[Saved entries]
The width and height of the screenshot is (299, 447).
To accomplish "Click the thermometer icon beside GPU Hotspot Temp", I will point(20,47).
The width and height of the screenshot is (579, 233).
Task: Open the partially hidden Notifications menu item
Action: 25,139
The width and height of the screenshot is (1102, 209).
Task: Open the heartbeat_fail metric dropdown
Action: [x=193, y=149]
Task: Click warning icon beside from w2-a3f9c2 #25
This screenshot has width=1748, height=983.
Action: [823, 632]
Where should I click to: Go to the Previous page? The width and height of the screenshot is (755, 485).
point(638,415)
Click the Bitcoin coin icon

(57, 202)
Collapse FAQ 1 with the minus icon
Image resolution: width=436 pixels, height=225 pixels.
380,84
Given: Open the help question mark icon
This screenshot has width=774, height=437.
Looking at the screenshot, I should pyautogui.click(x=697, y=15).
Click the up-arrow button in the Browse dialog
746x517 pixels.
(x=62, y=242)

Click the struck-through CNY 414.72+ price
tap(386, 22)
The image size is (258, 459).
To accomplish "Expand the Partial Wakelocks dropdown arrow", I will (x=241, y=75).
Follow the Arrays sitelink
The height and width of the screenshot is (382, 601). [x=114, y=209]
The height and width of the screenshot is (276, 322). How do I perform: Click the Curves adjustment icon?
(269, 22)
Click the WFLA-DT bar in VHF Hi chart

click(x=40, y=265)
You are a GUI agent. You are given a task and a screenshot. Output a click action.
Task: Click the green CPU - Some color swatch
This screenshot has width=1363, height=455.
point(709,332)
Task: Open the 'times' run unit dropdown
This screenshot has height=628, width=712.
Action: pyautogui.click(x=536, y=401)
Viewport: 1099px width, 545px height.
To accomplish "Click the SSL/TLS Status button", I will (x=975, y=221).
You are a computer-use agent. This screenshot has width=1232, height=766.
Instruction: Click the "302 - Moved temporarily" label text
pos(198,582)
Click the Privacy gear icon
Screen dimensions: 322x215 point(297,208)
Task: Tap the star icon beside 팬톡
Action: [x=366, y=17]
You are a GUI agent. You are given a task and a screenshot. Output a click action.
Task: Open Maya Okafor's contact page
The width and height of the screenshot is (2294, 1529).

EXERCISE PROMPT: Pick each line holding the word "button" out of the data and copy it.

TASK ANSWER:
Click the up-arrow button in the Browse dialog
To accomplish "Click the SSL/TLS Status button", I will (x=975, y=221).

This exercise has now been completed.